La mode des Félins-objets : Une pratique à dénoncer !

Contexte

Depuis des semaines, nous voyons passer des articles de presse ou des posts sur les réseaux sociaux sur la mode des fauves-objets détenus par des particuliers comme animaux de compagnie. Nous avons voulu faire la synthèse et approfondir.


Cette semaine encore, un Tchèque s’est fait attaquer et tuer par un lion de neuf ans qu’il détenait sans autorisation. L’homme avait aménager dans son jardin une cage artisanale pour ses lions. À la suite de l’intervention de la police, les animaux ont été tués.

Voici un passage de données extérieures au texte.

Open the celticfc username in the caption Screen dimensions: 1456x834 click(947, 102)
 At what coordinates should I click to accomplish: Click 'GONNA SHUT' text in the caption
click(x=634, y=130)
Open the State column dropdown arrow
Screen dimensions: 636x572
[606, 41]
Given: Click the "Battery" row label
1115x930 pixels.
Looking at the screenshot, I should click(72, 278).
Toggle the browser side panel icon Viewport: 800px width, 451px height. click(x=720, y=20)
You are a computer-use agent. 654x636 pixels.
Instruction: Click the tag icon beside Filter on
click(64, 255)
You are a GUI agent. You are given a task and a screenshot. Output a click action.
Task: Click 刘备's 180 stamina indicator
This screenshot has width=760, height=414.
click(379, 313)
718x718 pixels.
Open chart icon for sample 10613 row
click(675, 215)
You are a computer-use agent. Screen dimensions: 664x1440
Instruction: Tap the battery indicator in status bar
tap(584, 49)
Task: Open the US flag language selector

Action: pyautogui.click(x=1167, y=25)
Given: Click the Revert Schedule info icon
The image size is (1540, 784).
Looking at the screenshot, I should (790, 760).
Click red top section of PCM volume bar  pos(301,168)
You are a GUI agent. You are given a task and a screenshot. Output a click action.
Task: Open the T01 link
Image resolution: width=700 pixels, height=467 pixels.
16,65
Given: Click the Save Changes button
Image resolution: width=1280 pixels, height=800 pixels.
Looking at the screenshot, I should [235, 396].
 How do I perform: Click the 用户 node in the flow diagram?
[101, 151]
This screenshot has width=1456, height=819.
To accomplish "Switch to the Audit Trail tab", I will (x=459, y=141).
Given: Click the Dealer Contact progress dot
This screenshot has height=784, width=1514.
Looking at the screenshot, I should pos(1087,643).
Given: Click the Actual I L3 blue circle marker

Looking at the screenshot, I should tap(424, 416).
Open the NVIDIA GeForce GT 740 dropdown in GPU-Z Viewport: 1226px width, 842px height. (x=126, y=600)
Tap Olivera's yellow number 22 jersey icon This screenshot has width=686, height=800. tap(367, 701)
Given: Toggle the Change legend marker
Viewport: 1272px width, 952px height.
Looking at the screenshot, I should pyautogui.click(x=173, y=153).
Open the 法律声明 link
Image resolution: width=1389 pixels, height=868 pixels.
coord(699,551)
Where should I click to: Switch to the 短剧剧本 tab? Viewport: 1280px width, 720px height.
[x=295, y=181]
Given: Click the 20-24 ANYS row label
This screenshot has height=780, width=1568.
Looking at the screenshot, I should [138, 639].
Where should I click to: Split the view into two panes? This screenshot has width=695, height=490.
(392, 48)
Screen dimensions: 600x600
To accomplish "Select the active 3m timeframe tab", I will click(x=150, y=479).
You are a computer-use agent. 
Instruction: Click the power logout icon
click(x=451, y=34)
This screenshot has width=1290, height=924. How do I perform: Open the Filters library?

Aux Etats-Unis, il y aurait maintenant plus de fauves en captivité que dans leur milieu naturel.  En février 2019, un membre du Congrès américain demande une réglementation (The Big Cat Public Safety Act) pour interdire la détention de ces animaux chez les particuliers car la situation devient ingérable.

La France n’est pas épargnée par cette mode !

En juin 2016, les autorités avaient déjà sauvé un bébé tigre de trafiquants de Saint-Ouen en Seine-Saint-Denis qui l’utilisaient pour faire des selfies au prix de 5€.

Depuis septembre 2018, ce sont 4 lionceaux et 1 bébé tigre qui ont été recueillis par le refuge Tonga Terre d’accueil suite à l’intervention de la Fondation 30 Millions d’Amis. Les saisies sont de plus en plus fréquentes : une dizaine selon les articles de presse.

Cette problématique a été mise en avant avec la saisie de Kibo, un bébé tigre de 2 mois saisi dans le nord de la France en septembre 2018. Puis, en octobre 2018 c’est dans l’Essonne que les autorités ont été alertées à la suite d’annonces postées sur les réseaux sociaux. Un homme proposait de vendre un lionceau d’un mois et demi au prix de 10 000€. L’homme qui prétendait garder l’animal pour un ami a été condamné à 6 mois de prison ferme et de 2 000€ d’amende. Un troisième cas a été traité dans les jours suivants à Marseille. Un lionceau de 3 semaines était retrouvé dans les quartiers nord de la ville.

En novembre 2018, un lionceau de deux mois avait été retrouvé dans une Lamborghini sur les Champs-Elysées. Il était utilisé pour faire des selfies dans un véhicule de location aux touristes, selon les articles de journaux.

Début 2019, une petite lionne a été abandonnée aux portes du zoo d’Amnéville en piteuse état.

C’est un véritable trafic qui se déroule en France et plus particulièrement dans la région parisienne.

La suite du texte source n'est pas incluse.